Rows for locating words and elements
-*-
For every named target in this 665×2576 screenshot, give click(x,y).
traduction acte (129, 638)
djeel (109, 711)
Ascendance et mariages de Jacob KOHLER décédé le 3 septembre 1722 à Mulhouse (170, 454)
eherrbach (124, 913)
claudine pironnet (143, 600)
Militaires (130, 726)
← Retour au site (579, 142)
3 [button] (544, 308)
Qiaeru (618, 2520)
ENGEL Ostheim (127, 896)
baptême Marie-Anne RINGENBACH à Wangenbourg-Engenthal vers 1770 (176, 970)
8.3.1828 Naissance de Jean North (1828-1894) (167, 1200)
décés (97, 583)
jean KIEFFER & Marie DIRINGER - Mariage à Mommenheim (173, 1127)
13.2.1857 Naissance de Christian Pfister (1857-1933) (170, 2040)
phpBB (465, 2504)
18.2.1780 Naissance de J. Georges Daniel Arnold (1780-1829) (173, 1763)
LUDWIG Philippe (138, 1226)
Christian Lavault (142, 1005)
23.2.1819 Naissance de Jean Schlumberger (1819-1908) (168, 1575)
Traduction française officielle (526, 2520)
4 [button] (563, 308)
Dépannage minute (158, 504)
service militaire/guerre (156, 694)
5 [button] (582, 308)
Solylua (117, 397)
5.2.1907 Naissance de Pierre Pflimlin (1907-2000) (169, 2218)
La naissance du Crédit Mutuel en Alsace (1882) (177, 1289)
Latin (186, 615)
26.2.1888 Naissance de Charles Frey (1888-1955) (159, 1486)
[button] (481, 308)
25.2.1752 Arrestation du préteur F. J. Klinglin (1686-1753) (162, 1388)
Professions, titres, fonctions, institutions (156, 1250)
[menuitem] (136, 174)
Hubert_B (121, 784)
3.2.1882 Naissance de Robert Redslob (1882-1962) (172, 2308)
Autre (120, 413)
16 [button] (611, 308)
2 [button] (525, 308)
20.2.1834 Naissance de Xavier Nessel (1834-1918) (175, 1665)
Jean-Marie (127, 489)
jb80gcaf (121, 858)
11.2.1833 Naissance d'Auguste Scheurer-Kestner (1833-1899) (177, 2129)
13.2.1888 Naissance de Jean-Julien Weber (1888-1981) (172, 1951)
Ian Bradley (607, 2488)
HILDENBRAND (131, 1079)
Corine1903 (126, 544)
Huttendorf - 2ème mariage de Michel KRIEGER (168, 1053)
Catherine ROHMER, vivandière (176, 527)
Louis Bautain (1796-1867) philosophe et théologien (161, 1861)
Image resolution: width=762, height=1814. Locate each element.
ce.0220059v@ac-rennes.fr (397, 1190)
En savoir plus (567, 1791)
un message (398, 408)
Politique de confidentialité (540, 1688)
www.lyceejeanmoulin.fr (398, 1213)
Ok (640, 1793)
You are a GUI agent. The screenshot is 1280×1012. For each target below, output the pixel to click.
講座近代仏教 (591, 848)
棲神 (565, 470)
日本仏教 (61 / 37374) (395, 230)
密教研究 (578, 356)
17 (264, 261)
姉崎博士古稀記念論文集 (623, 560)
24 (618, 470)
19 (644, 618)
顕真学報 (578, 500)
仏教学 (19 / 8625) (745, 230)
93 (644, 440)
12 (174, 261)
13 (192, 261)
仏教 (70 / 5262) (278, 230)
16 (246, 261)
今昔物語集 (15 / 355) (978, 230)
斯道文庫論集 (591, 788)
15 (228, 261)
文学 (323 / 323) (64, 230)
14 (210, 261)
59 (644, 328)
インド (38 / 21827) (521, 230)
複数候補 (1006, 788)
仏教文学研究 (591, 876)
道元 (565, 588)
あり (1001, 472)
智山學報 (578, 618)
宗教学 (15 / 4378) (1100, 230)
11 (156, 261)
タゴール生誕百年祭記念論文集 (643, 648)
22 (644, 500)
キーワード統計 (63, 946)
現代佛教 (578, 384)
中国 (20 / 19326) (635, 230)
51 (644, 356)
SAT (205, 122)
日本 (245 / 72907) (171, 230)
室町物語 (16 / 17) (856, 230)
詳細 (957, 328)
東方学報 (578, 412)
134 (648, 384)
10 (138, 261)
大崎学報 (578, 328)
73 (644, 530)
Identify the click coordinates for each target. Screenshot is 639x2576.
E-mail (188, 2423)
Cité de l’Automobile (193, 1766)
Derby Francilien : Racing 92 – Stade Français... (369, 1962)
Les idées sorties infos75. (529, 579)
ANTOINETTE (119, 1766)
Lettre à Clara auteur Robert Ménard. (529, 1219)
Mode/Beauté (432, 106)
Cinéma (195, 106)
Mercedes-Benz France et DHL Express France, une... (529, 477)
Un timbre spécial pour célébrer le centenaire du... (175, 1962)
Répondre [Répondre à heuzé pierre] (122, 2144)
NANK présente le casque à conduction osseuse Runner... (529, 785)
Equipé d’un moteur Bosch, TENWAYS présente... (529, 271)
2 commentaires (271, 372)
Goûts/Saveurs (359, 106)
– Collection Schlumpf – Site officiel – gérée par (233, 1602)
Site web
-*-
• WHAT IS EXPECTED: Copy out every row above word for word.

• WRITTEN ANSWER:
For every named target in this 665×2576 screenshot, give click(x,y).
traduction acte (129, 638)
djeel (109, 711)
Ascendance et mariages de Jacob KOHLER décédé le 3 septembre 1722 à Mulhouse (170, 454)
eherrbach (124, 913)
claudine pironnet (143, 600)
Militaires (130, 726)
← Retour au site (579, 142)
3 [button] (544, 308)
Qiaeru (618, 2520)
ENGEL Ostheim (127, 896)
baptême Marie-Anne RINGENBACH à Wangenbourg-Engenthal vers 1770 (176, 970)
8.3.1828 Naissance de Jean North (1828-1894) (167, 1200)
décés (97, 583)
jean KIEFFER & Marie DIRINGER - Mariage à Mommenheim (173, 1127)
13.2.1857 Naissance de Christian Pfister (1857-1933) (170, 2040)
phpBB (465, 2504)
18.2.1780 Naissance de J. Georges Daniel Arnold (1780-1829) (173, 1763)
LUDWIG Philippe (138, 1226)
Christian Lavault (142, 1005)
23.2.1819 Naissance de Jean Schlumberger (1819-1908) (168, 1575)
Traduction française officielle (526, 2520)
4 [button] (563, 308)
Dépannage minute (158, 504)
service militaire/guerre (156, 694)
5 [button] (582, 308)
Solylua (117, 397)
5.2.1907 Naissance de Pierre Pflimlin (1907-2000) (169, 2218)
La naissance du Crédit Mutuel en Alsace (1882) (177, 1289)
Latin (186, 615)
26.2.1888 Naissance de Charles Frey (1888-1955) (159, 1486)
[button] (481, 308)
25.2.1752 Arrestation du préteur F. J. Klinglin (1686-1753) (162, 1388)
Professions, titres, fonctions, institutions (156, 1250)
[menuitem] (136, 174)
Hubert_B (121, 784)
3.2.1882 Naissance de Robert Redslob (1882-1962) (172, 2308)
Autre (120, 413)
16 [button] (611, 308)
2 [button] (525, 308)
20.2.1834 Naissance de Xavier Nessel (1834-1918) (175, 1665)
Jean-Marie (127, 489)
jb80gcaf (121, 858)
11.2.1833 Naissance d'Auguste Scheurer-Kestner (1833-1899) (177, 2129)
13.2.1888 Naissance de Jean-Julien Weber (1888-1981) (172, 1951)
Ian Bradley (607, 2488)
HILDENBRAND (131, 1079)
Corine1903 (126, 544)
Huttendorf - 2ème mariage de Michel KRIEGER (168, 1053)
Catherine ROHMER, vivandière (176, 527)
Louis Bautain (1796-1867) philosophe et théologien (161, 1861)
Image resolution: width=762, height=1814. Locate each element.
ce.0220059v@ac-rennes.fr (397, 1190)
En savoir plus (567, 1791)
un message (398, 408)
Politique de confidentialité (540, 1688)
www.lyceejeanmoulin.fr (398, 1213)
Ok (640, 1793)
You are a GUI agent. The screenshot is 1280×1012. For each target below, output the pixel to click.
講座近代仏教 (591, 848)
棲神 (565, 470)
日本仏教 (61 / 37374) (395, 230)
密教研究 (578, 356)
17 (264, 261)
姉崎博士古稀記念論文集 (623, 560)
24 (618, 470)
19 (644, 618)
顕真学報 (578, 500)
仏教学 (19 / 8625) (745, 230)
93 (644, 440)
12 (174, 261)
13 (192, 261)
仏教 (70 / 5262) (278, 230)
16 (246, 261)
今昔物語集 (15 / 355) (978, 230)
斯道文庫論集 (591, 788)
15 (228, 261)
文学 (323 / 323) (64, 230)
14 (210, 261)
59 (644, 328)
インド (38 / 21827) (521, 230)
複数候補 (1006, 788)
仏教文学研究 (591, 876)
道元 (565, 588)
あり (1001, 472)
智山學報 (578, 618)
宗教学 (15 / 4378) (1100, 230)
11 (156, 261)
タゴール生誕百年祭記念論文集 (643, 648)
22 (644, 500)
キーワード統計 (63, 946)
現代佛教 (578, 384)
中国 (20 / 19326) (635, 230)
51 (644, 356)
SAT (205, 122)
日本 (245 / 72907) (171, 230)
室町物語 (16 / 17) (856, 230)
詳細 (957, 328)
東方学報 (578, 412)
134 (648, 384)
10 (138, 261)
大崎学報 (578, 328)
73 (644, 530)
Identify the click coordinates for each target. Screenshot is 639x2576.
E-mail (188, 2423)
Cité de l’Automobile (193, 1766)
Derby Francilien : Racing 92 – Stade Français... (369, 1962)
Les idées sorties infos75. (529, 579)
ANTOINETTE (119, 1766)
Lettre à Clara auteur Robert Ménard. (529, 1219)
Mode/Beauté (432, 106)
Cinéma (195, 106)
Mercedes-Benz France et DHL Express France, une... (529, 477)
Un timbre spécial pour célébrer le centenaire du... (175, 1962)
Répondre [Répondre à heuzé pierre] (122, 2144)
NANK présente le casque à conduction osseuse Runner... (529, 785)
Equipé d’un moteur Bosch, TENWAYS présente... (529, 271)
2 commentaires (271, 372)
Goûts/Saveurs (359, 106)
– Collection Schlumpf – Site officiel – gérée par (233, 1602)
Site web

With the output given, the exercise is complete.